ABOUT THIS TASK: From the first line to the last, restate every record word for word, leaving out the pictures.
===============
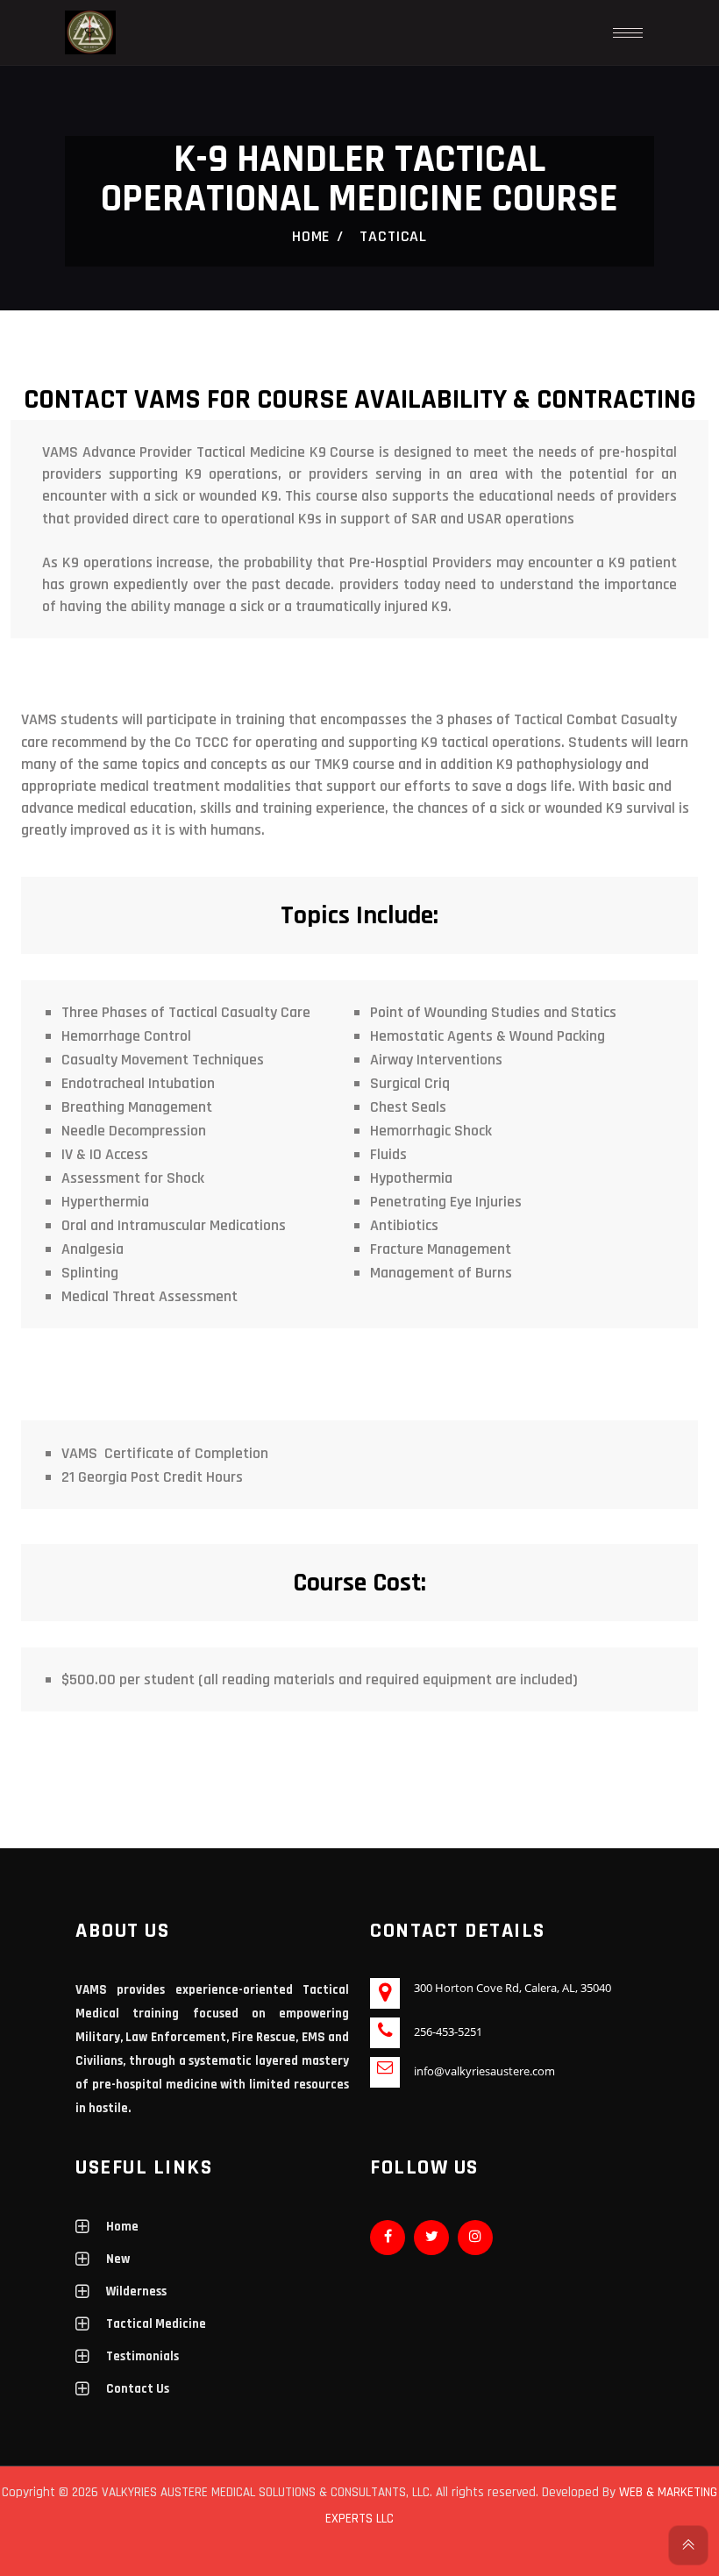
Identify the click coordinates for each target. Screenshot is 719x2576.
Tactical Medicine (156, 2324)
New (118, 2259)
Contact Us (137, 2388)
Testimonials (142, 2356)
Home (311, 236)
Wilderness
===============
ANSWER BOX:
Identify the click coordinates for each target. Screenshot is 719x2576.
Tactical Medicine (156, 2324)
New (118, 2259)
Contact Us (137, 2388)
Testimonials (142, 2356)
Home (311, 236)
Wilderness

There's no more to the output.